Overview
A metric just moved unexpectedly. Your job is to figure out why — fast. Is it a real product problem, a data pipeline issue, an external factor, or a normal fluctuation? Panic is expensive; methodical debugging is cheap.
First Response
When a metric drops, resist the urge to hypothesize immediately. Follow this sequence:
Step 1: Verify the Data
Before investigating the cause, confirm the drop is real:
- [ ] Is the data fresh? Check pipeline latency. Is today's data fully loaded?
- [ ] Is the definition consistent? Did someone change how the metric is calculated?
- [ ] Is the source stable? Any data pipeline failures, schema changes, or ETL errors?
- [ ] Is sampling consistent? If you use sampling, did the sample change?
- [ ] Check multiple sources. Does the drop appear in both your analytics tool AND the database? If only one shows it, it's likely a data issue.
If the data is wrong, stop. Fix the data. Don't debug a phantom problem.
Step 2: Scope the Impact
## Impact Assessment
**Metric:** [name]
**Change:** [X → Y] ([Z% change])
**When:** [started date/time]
**Duration:** [how long]
**Affected segments:**
- By platform: [iOS / Android / Web — which shows the drop?]
- By geography: [specific regions?]
- By user type: [new vs. existing, free vs. paid?]
- By channel: [organic vs. paid, specific referrer?]
**Related metrics:**
- [Upstream metric]: [changed / stable]
- [Downstream metric]: [changed / stable]
- [Correlated metric]: [changed / stable]
Step 3: Systematic Root Cause Analysis
Work through these categories in order:
1. Internal product changes:
- Any deployments in the timeframe? (Check deploy logs)
- Feature flag changes?
- A/B test started or ended?
- Infrastructure changes (CDN, load balancer, database migration)?
2. External factors:
- Seasonality (holiday, weekend, end of month)?
- Competitor action (launch, outage, price change)?
- News event affecting user behavior?
- App store changes (algorithm, featuring, ranking)?
- Platform changes (iOS update, Chrome update, API deprecation)?
3. User behavior shift:
- Traffic mix change (different channels sending different users)?
- User segment shift (enterprise vs.
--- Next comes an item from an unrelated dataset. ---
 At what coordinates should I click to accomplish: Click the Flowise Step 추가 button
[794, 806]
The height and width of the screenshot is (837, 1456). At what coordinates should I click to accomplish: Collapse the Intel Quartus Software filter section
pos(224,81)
SMB ratio)?
- Bot traffic change?
4. Upstream dependency:
- Third-party API outage?
- Payment provider issue?
- Email deliverability change?
- Ad platform targeting change?
Step 4: Quantify and Attribute
Once you've identified the likely cause:
## Root Cause
**Primary cause:** [description]
**Confidence:** High / Medium / Low
**Evidence:** [what confirms this]
**Impact breakdown:**
- [X%] of the drop is explained by [cause 1]
- [Y%] of the drop is explained by [cause 2]
- [Z%] is unexplained / noise
**Is this a one-time event or ongoing?** [assessment]
Step 5: Recommend Response
| Urgency | Criteria | Action | |---------|---------|--------| | Critical | Revenue-impacting, user-facing, growing | Fix immediately, war room | | High | Significant but contained | Fix this sprint, monitor hourly | | Medium | Moderate impact, stable | Investigate and fix within 1-2 weeks | | Low | Minor, self-correcting | Monitor, no action needed |
Output
# Metrics Debug — [Metric Name] [Date]
## Summary
[2-3 sentences: what happened, why, what to do]
## Investigation Log
[Step-by-step what you checked and found]
## Root Cause
[Identified cause with evidence and confidence]
## Recommended Action
[What to do + urgency level]
## Monitoring Plan
[What to watch to confirm the fix or detect recurrence]
Save as METRICS-DEBUG-[metric]-[date].md.